1. Outline Your Career Goals
First of all, what do you want from your working life? Some people make financial security a priority while others care more about expressing themselves through a personal passion. Think carefully about the underlying reasons for your career change and how you are being influenced by them. Write down a list of why your current job is no longer satisfying and what you would hope to experience by shifting careers. This will help you to clarify your thoughts and make wiser long-term decisions.
2. Research the New Area
While you may have been eyeing up a role in a completely different industry for some time now, that doesn’t mean you automatically know anything about how to break into it. Career ladders are all structured differently and are hard enough to navigate for those already working in the field. Take a look at job postings for the roles you’re interested in and take note of the many requirements prospective candidates need to meet. This information will help you to identify where you have to develop your experience and skills for a chance to be hired.
3. Return to Education
You will most likely need to retrain to a certain extent before considering applying for roles in your chosen new industry. This might involve taking on relevant volunteer work or going back to school. Services such as those found at campusreel.org are designed to help college applicants find out what grades they need to be accepted and this can help you figure out which colleges offer helpful courses. Again, it is sensible to refer to the industry job postings for a clearer understanding of what qualifications and experience future employers will expect from you.

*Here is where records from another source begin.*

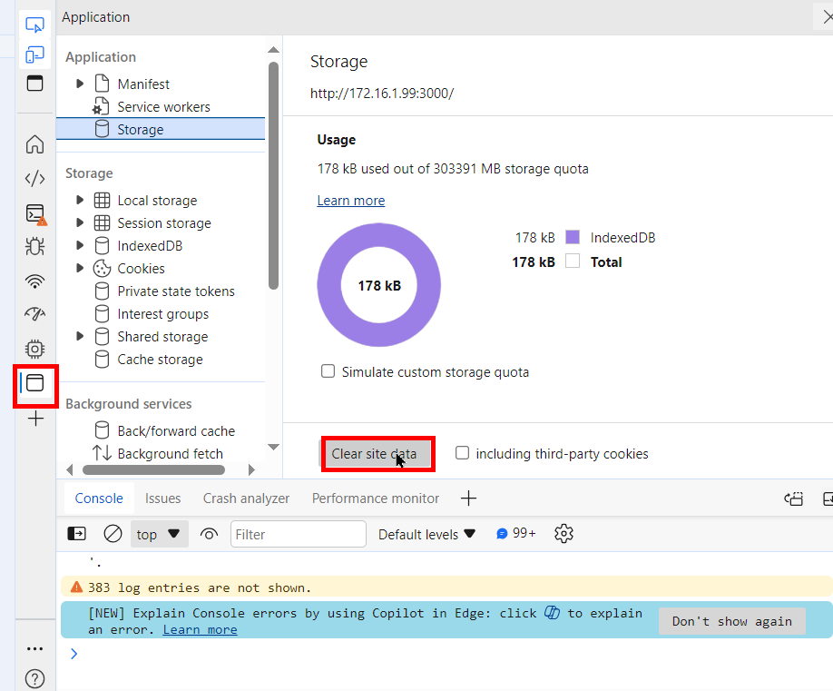Expand the IndexedDB tree node

(80, 245)
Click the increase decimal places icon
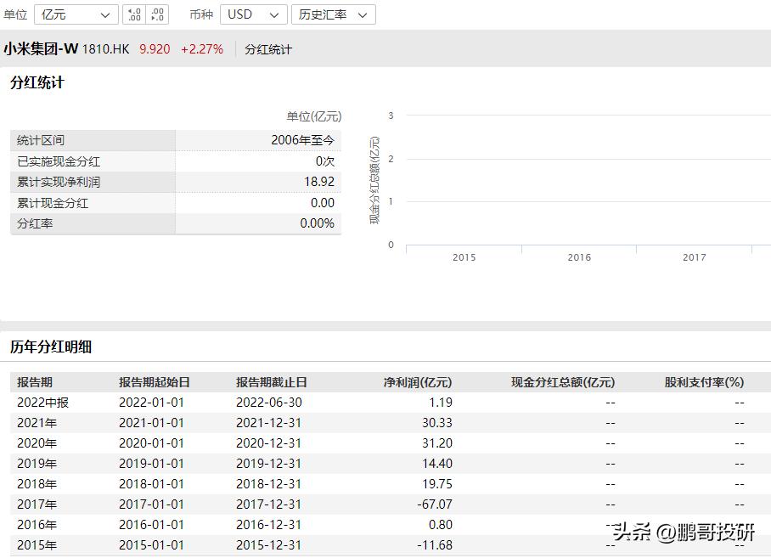771x558 pixels. (x=132, y=14)
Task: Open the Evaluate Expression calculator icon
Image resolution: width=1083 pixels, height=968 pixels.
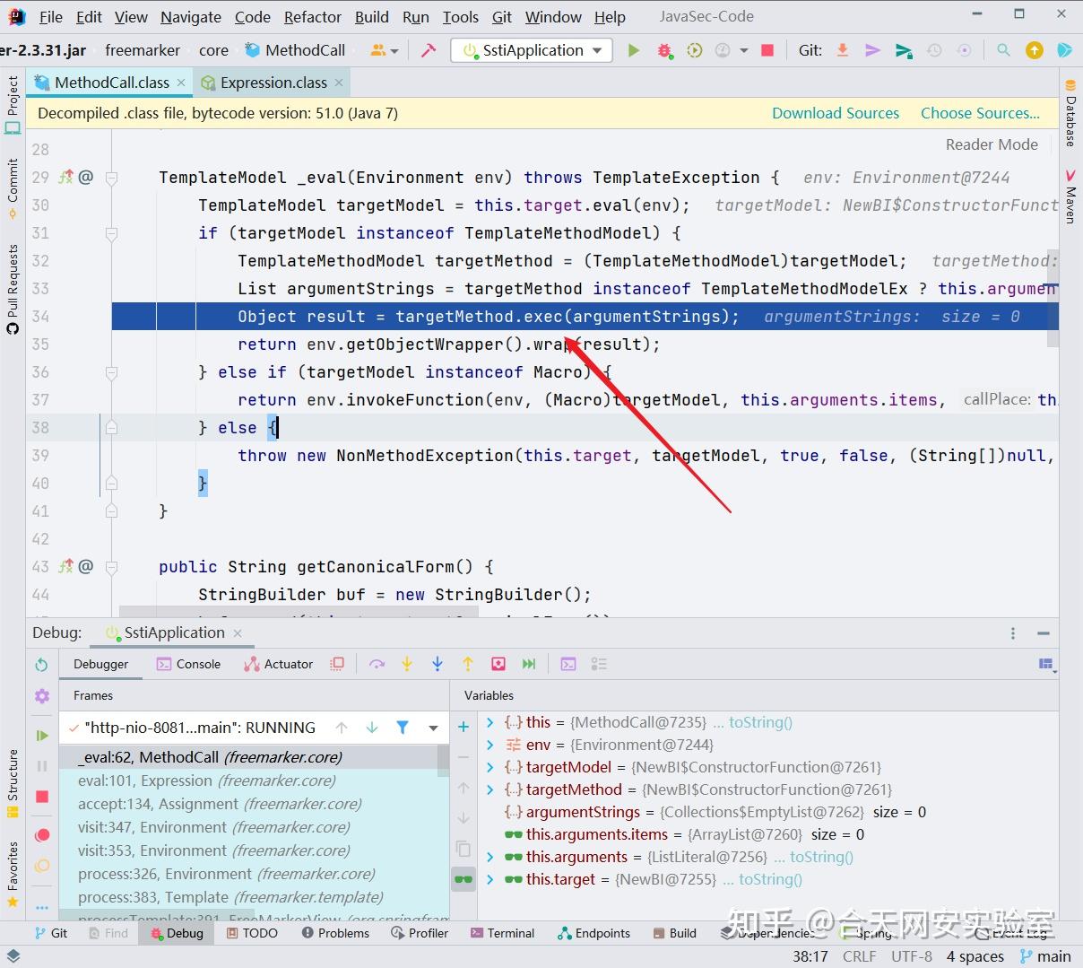Action: pyautogui.click(x=568, y=664)
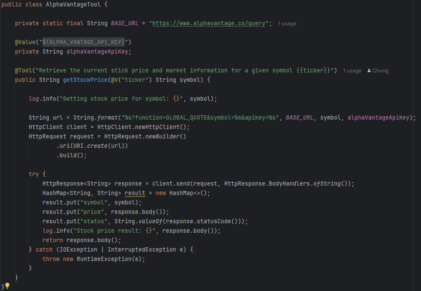Click the RuntimeException in throw statement

click(x=109, y=259)
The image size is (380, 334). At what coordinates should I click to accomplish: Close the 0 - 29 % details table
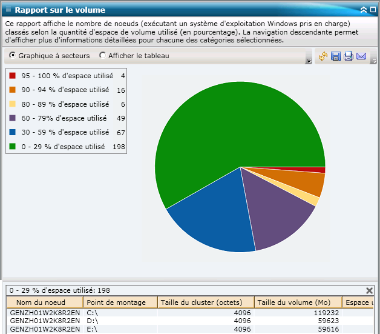click(x=370, y=290)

4. Retain What Your Previous Job Taught You
Don’t forget to use the skills you learned in your previous career. Even if the leap has involved a big shift in expertise, there will always be a way to transfer existing talents into a new role. You never know when previous knowledge from an unrelated industry could give you an edge in your updated position. Make your employer aware of your value as someone with such varied skills and experience so that you are given projects that take full advantage of your talent.
Switching career paths is not as impossible as it might seem at first. By being clear on what your goals are, doing your research, and retraining to enhance your qualifications, you can transition to your new industry with surprising ease.